Десять лет на школьной скамье и пять лет в университете ради чего – аттестатов и дипломов? Тем более на кафедре мы проходили то же самое, что и в школе. Творчество писателей и правила русского языка. Господи, да я за неделю работы в редакции узнал больше о моей будущей профессии, чем за пять лет в институте, причём то были не теоретические, а практические знания – куда более ценные. Да что далеко за примером ходить, я знаю немало талантливейших журналистов, которые считаются настоящими акулами пера, при этом у них по девять классов образования. Умнейшие, интеллигентные, начитанные люди, которые привыкли получать знания на практике «в журналистских полях», а не за партами, штудируя творчество допотопных греческих философов. Однако, мы отвлеклись.
* * *
Когда я обзавёлся семьёй и у нас появилась своя квартира, можно было бы сказать, что вот, он твой второй родной дом. Не-а! Нельзя! Да, это были наши собственные пятьдесят квадратных метров счастья, купленные не в ипотеку и не в кредит, однако же прошло ещё лет пять, прежде чем я стал сюда возвращаться как к себе домой.

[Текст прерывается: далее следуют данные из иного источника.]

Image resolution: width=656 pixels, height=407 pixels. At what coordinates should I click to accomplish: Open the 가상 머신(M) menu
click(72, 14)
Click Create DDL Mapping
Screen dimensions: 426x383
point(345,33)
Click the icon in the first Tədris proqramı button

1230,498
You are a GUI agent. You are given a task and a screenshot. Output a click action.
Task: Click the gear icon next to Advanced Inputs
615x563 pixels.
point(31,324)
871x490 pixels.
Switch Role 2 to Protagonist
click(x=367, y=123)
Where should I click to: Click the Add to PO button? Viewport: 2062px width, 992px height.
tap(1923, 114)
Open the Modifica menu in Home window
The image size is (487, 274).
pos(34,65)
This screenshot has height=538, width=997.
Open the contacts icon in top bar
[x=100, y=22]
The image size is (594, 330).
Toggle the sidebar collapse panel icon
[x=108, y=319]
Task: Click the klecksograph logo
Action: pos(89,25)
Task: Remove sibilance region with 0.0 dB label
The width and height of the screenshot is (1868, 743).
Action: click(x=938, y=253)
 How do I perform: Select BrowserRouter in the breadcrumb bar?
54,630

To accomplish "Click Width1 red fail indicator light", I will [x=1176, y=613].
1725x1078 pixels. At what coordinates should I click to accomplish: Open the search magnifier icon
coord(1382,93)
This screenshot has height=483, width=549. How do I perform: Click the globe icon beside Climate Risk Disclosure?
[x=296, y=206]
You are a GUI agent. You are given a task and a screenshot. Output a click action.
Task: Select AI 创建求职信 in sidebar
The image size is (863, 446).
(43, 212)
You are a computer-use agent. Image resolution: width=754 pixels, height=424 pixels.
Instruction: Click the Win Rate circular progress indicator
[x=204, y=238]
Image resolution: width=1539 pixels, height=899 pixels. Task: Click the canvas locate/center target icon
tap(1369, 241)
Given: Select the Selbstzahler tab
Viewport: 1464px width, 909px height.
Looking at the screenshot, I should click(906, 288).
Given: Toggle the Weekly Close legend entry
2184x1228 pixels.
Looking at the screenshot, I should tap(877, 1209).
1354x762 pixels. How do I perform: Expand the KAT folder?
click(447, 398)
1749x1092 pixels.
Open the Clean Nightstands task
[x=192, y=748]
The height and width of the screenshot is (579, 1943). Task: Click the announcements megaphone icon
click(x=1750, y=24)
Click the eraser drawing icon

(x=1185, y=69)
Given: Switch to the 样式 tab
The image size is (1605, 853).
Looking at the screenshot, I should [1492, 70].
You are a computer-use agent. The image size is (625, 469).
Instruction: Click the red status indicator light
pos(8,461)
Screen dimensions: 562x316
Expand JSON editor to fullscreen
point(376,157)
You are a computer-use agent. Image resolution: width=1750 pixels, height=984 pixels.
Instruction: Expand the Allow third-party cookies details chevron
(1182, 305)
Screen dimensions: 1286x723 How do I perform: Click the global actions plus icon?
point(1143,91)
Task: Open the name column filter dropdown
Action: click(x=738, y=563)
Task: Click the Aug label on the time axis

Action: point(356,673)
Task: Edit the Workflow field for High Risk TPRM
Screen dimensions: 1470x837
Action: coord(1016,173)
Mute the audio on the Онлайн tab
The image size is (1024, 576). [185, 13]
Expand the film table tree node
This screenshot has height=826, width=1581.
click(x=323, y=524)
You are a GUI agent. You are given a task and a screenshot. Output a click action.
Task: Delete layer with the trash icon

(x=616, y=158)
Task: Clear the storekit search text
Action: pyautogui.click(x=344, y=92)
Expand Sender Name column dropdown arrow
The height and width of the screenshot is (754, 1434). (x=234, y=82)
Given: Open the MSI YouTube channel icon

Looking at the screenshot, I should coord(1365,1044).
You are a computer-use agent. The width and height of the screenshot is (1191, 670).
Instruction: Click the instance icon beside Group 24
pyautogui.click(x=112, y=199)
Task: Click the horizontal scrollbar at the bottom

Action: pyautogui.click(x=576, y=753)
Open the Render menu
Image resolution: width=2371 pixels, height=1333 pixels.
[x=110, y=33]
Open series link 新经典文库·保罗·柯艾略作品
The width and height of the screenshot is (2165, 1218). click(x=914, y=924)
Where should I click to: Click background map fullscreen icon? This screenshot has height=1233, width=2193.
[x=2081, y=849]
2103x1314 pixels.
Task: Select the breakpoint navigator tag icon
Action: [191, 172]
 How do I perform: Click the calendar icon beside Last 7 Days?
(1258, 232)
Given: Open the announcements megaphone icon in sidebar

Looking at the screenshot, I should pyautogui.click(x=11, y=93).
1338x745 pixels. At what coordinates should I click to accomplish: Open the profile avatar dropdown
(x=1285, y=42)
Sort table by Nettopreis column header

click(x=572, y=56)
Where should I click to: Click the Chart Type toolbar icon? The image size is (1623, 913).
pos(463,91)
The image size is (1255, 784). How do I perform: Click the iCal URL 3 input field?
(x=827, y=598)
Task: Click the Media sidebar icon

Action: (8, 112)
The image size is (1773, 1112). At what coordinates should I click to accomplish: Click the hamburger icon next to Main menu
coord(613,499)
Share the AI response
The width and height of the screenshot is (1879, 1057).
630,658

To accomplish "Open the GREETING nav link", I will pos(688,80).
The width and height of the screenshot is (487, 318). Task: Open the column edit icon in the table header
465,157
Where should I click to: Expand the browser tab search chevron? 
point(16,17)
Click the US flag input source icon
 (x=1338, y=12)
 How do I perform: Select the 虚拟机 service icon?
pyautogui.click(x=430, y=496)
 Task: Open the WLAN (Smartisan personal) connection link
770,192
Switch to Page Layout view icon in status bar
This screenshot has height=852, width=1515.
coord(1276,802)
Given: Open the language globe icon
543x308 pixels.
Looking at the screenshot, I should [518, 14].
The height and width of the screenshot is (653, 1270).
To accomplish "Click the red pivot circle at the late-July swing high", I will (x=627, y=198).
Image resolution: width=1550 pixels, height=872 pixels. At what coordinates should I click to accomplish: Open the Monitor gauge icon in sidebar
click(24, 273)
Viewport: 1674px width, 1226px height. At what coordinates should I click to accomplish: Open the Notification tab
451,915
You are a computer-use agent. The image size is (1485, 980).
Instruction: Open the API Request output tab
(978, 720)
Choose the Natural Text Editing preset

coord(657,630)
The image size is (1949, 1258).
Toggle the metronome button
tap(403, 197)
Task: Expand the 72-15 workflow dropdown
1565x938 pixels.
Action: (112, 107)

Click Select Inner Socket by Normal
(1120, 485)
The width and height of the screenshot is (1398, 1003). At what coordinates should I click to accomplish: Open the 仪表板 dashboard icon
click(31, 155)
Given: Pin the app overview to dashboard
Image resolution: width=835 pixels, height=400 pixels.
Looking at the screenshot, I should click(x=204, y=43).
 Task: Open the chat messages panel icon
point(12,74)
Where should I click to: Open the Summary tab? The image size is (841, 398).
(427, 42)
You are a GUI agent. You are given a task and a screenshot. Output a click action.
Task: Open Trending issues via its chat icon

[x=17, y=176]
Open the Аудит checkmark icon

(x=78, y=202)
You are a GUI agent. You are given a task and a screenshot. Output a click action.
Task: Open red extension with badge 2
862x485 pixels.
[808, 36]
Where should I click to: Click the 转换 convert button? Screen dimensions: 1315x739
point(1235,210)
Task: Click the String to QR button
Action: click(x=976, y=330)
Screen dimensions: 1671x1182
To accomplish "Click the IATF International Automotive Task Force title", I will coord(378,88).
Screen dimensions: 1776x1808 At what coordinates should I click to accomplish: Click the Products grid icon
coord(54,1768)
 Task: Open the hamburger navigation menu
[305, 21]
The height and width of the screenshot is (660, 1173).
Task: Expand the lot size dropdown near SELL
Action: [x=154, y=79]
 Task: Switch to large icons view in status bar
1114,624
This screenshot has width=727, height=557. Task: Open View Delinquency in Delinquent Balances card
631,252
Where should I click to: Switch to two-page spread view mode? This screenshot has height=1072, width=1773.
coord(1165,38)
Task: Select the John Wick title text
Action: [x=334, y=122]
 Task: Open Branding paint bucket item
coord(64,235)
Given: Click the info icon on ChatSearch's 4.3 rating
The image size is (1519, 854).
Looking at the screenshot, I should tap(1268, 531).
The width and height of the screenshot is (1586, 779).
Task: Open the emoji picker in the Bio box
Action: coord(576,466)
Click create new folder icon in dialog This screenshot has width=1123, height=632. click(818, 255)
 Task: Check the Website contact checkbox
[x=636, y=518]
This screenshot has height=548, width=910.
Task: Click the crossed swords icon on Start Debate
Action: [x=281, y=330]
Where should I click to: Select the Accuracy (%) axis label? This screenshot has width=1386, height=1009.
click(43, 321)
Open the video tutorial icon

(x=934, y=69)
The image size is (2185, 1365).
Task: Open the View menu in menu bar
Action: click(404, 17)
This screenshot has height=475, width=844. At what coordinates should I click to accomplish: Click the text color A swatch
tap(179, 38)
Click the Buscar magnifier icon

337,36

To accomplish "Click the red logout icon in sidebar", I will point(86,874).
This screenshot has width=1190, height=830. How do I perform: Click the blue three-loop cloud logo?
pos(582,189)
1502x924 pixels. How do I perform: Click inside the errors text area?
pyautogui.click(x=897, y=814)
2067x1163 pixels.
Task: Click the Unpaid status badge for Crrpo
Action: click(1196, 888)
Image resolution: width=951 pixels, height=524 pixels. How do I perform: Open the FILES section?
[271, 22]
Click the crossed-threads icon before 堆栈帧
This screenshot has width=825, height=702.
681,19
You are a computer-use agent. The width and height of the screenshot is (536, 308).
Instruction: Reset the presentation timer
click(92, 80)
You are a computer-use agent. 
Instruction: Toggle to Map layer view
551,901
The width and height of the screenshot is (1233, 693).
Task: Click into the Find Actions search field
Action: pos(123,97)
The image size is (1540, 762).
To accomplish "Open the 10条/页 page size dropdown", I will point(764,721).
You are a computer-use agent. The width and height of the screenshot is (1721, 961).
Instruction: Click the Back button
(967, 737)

Читатель может подумать, что я зажрался, но, увы, семь лет мытарств по съёмным халупам не позволяли мне психологически привыкнуть к собственному жилью. Были чужие стены, чужая мебель, чужой дом и двор. Пять лет я обживал свою крепость, делал ремонт, возвращался с работы в одно и то же место, а потом почувствовал то самое: «Я вернулся домой!». С эзотерической точки зрения было такое чувство, что в квартире не было домового, потому она и казалась мне необжитой и неуютной, а спустя годы резко пришло чувство «обжитости» и «уютности».
Мой товарищ по перу вообще не признаёт покупку собственной квартиры, предпочитая снимать через риелторов. При этом он прекрасно понимает, что, выплачивая тридцать пять тысяч в месяц, он теряет возможность взять в ипотеку собственное жилище. У него нет ни жены, ни детей, хотя на горизонте маячит сорокалетие. Наверное, всё зависит от человека. Кто-то сломался и вернулся в посёлок, кто-то, сцепив зубы, вылечил коварную ностальгию, а кто-то привык считать домом то место, где его застала ночь. Берегите себя!